■ **What is needed**:
Nothing but the lines from the one with "Viewport: 1166px width, 585px height." through the end of the material should be retyped, word for word and without pictures.

■ **Material for this exercise**:
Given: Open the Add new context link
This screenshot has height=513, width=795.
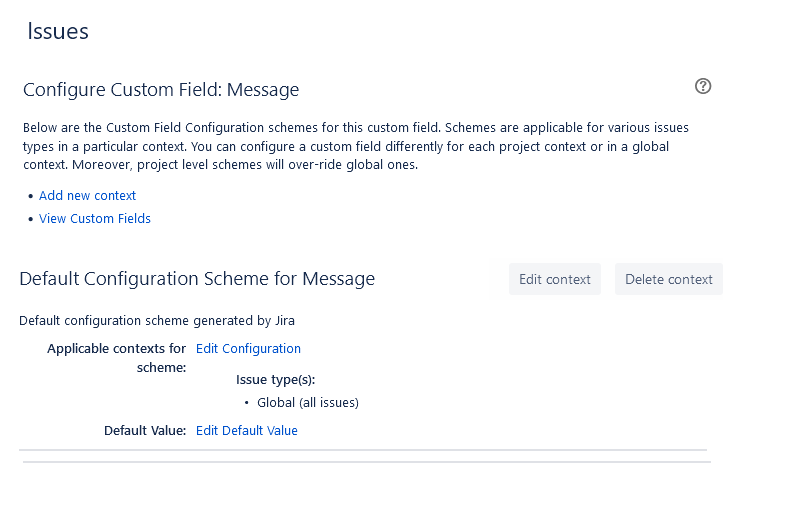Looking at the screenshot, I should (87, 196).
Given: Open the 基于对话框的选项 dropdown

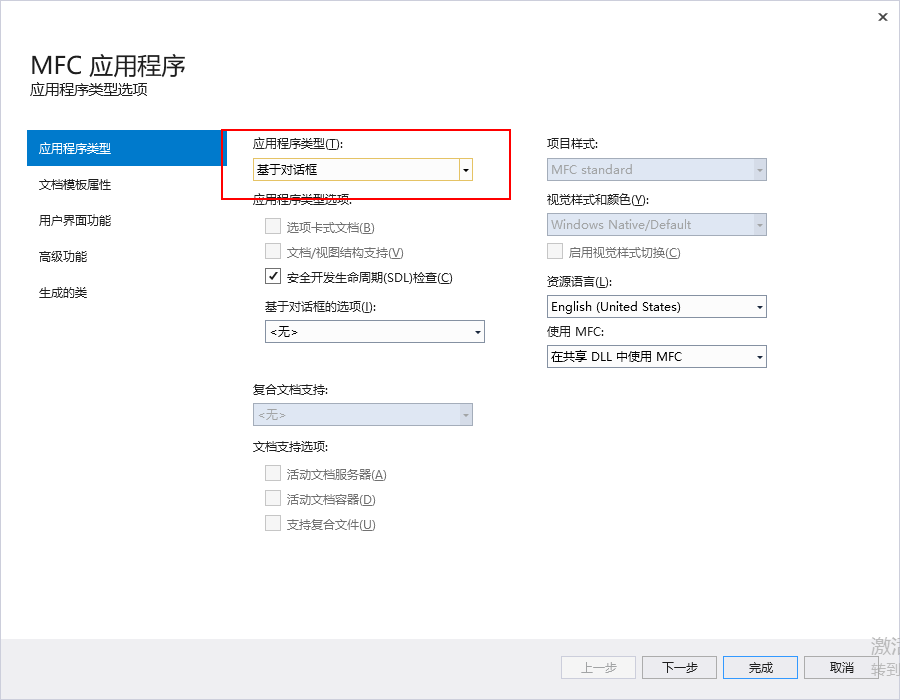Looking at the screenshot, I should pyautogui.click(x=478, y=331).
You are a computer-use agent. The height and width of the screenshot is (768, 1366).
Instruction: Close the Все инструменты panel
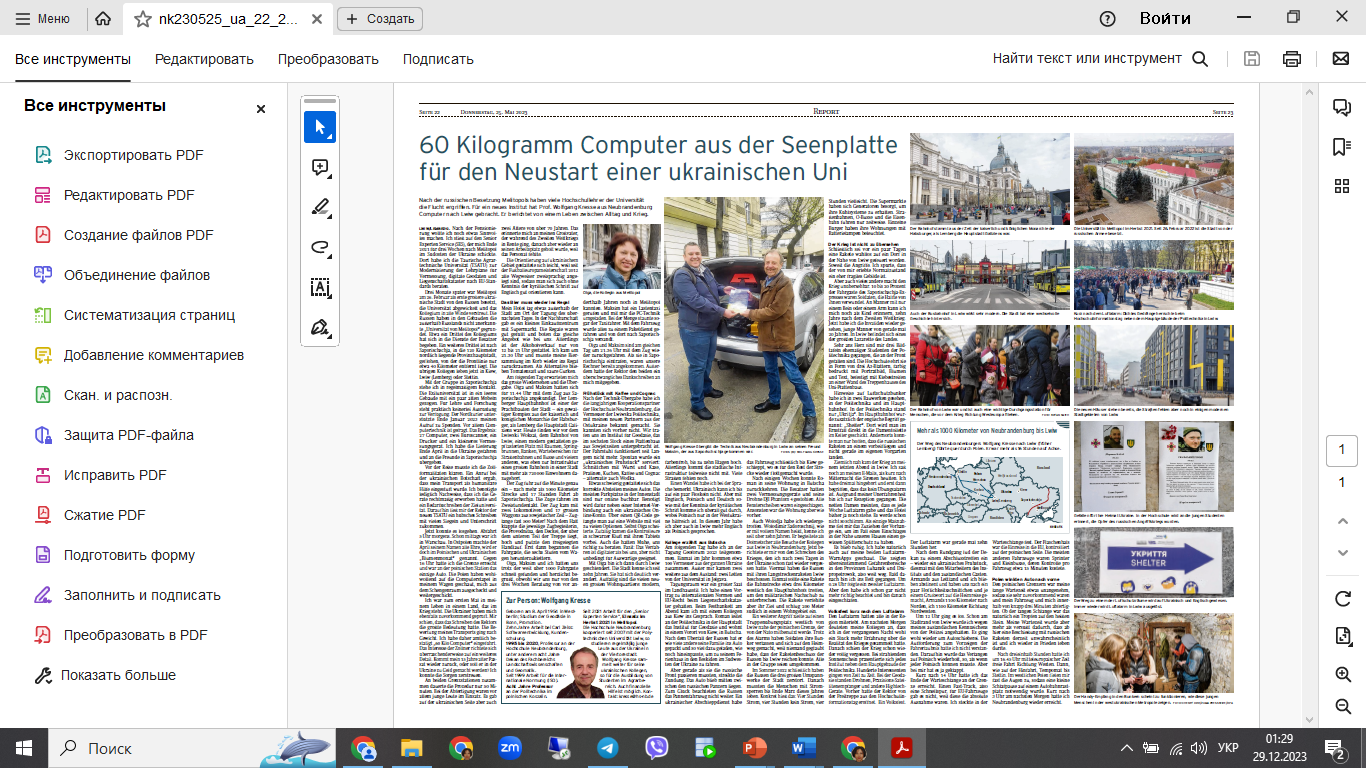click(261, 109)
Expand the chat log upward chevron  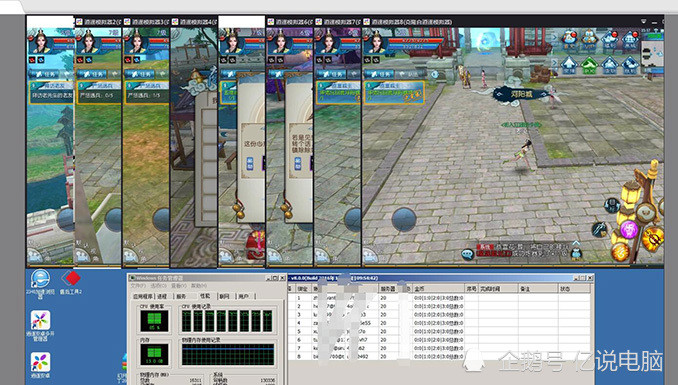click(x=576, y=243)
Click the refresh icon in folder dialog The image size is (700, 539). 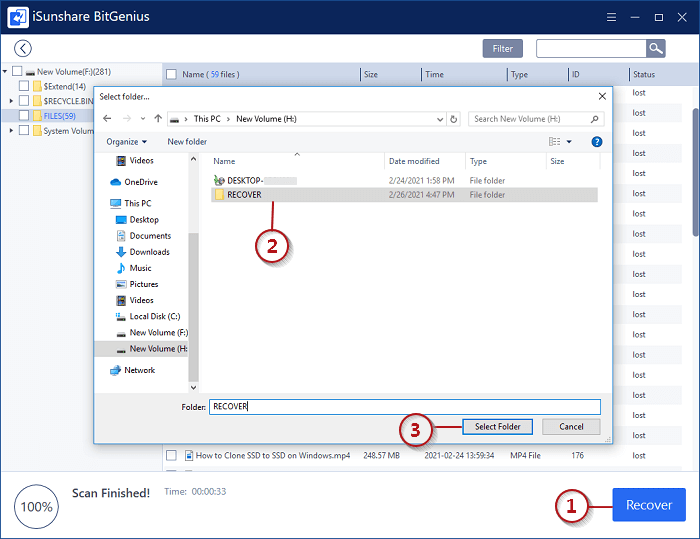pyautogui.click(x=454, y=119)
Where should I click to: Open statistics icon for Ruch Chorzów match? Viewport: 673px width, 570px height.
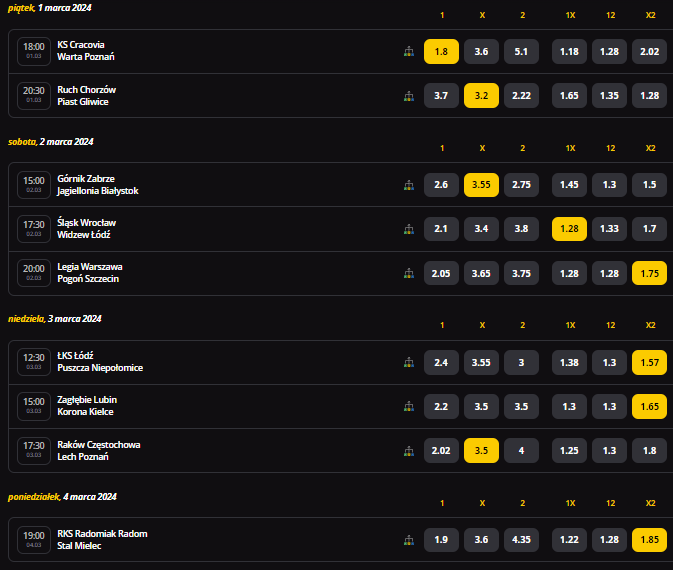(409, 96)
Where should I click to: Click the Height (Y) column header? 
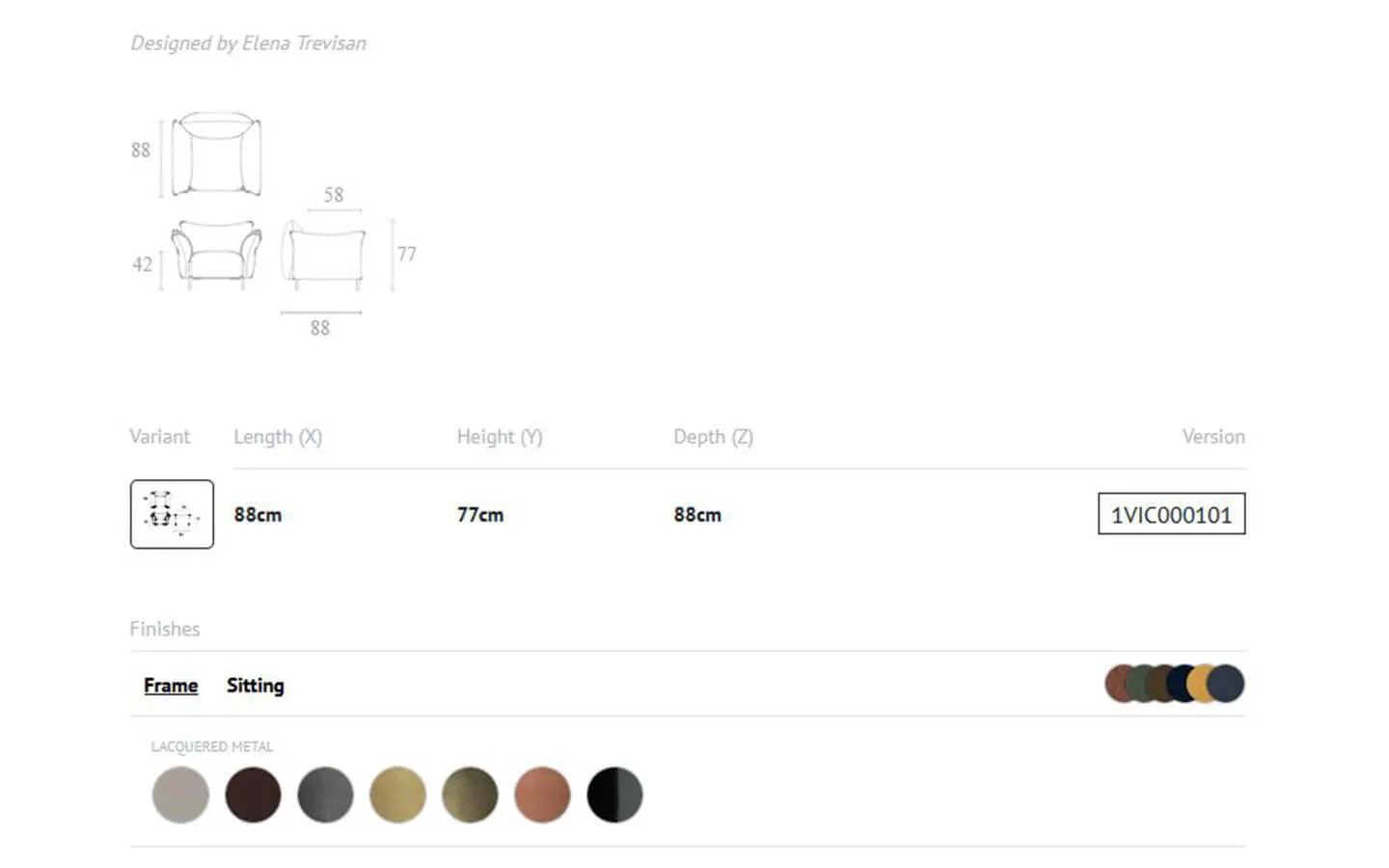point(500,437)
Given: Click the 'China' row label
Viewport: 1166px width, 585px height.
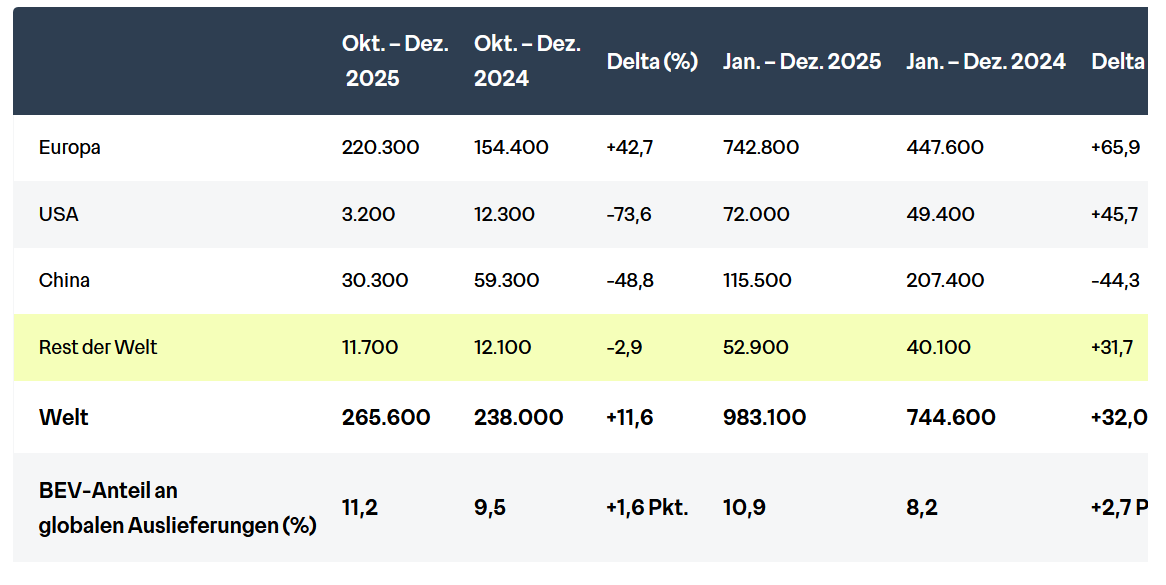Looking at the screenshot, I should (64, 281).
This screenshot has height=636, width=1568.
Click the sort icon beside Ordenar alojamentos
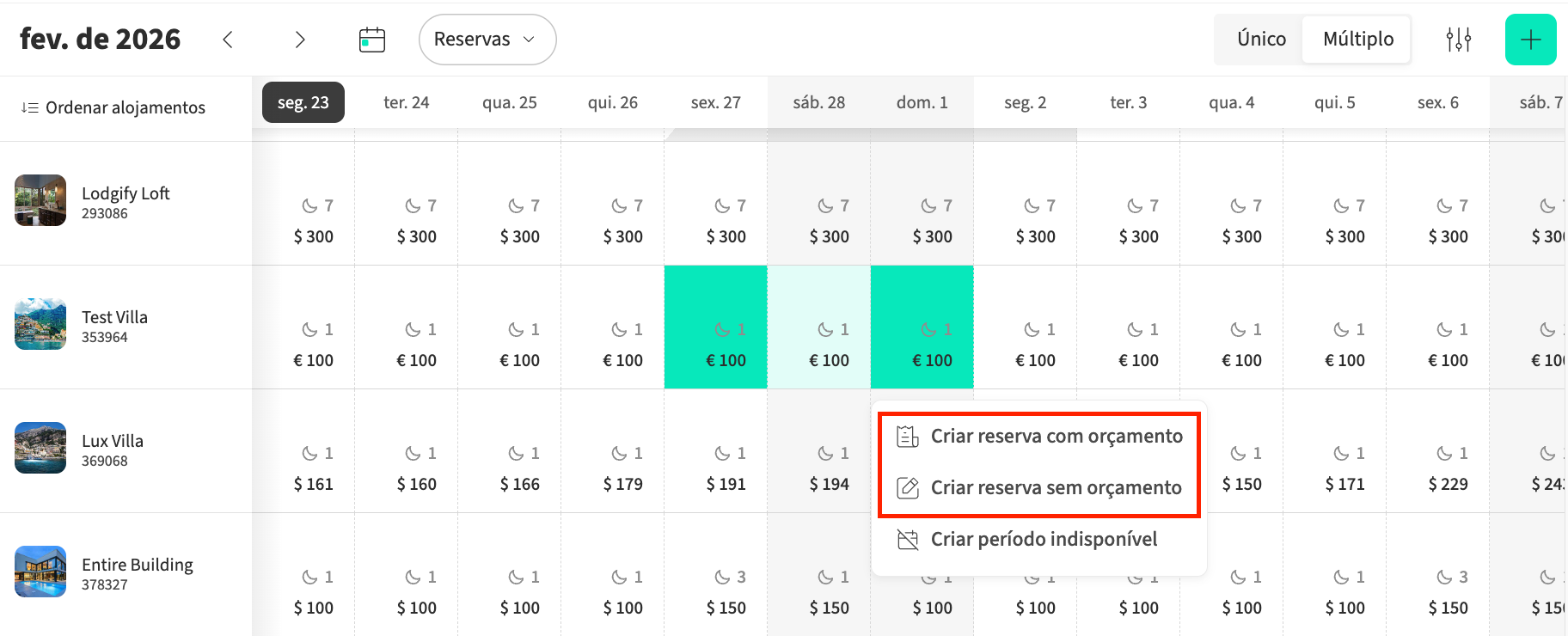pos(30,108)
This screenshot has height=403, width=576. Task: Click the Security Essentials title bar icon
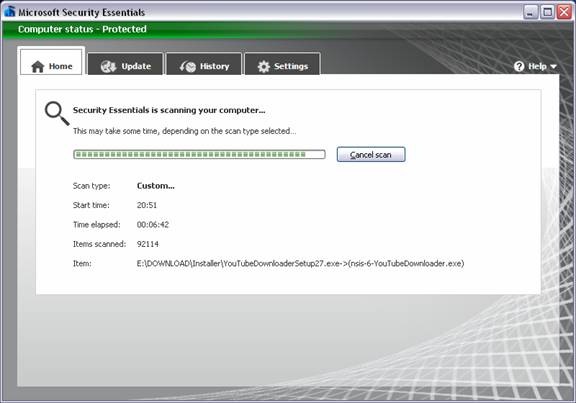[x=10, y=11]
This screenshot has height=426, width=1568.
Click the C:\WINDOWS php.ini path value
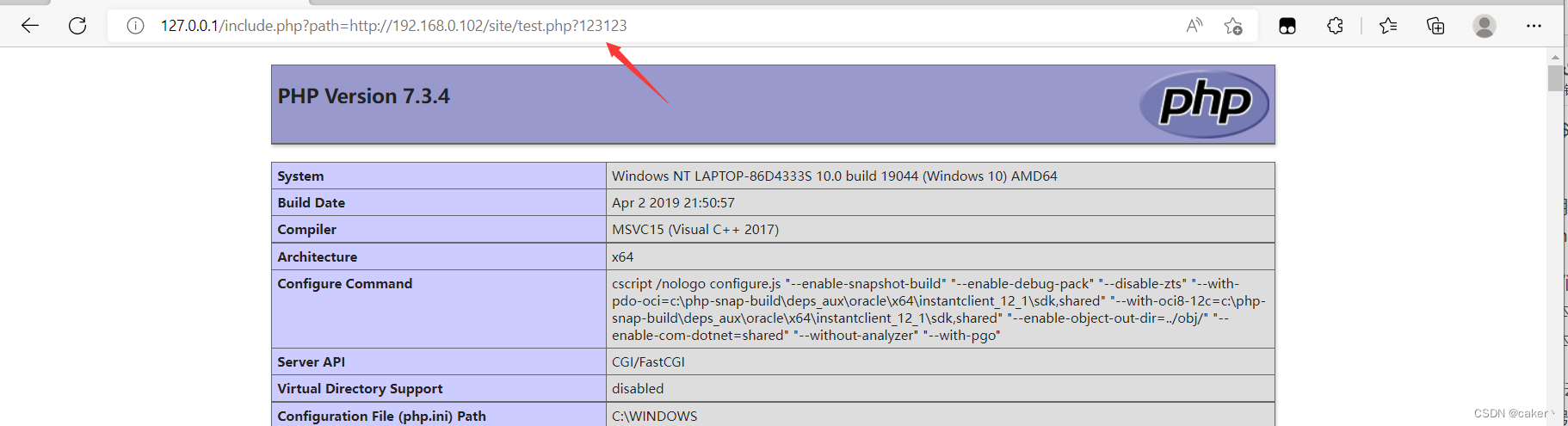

■ **Response**:
Viewport: 1166px width, 585px height.
Looking at the screenshot, I should (64, 281).
This screenshot has height=636, width=1568.
Click the sort icon beside Ordenar alojamentos
pos(30,108)
This screenshot has height=403, width=576. Task: Click the Security Essentials title bar icon
[x=10, y=11]
This screenshot has height=426, width=1568.
Click the C:\WINDOWS php.ini path value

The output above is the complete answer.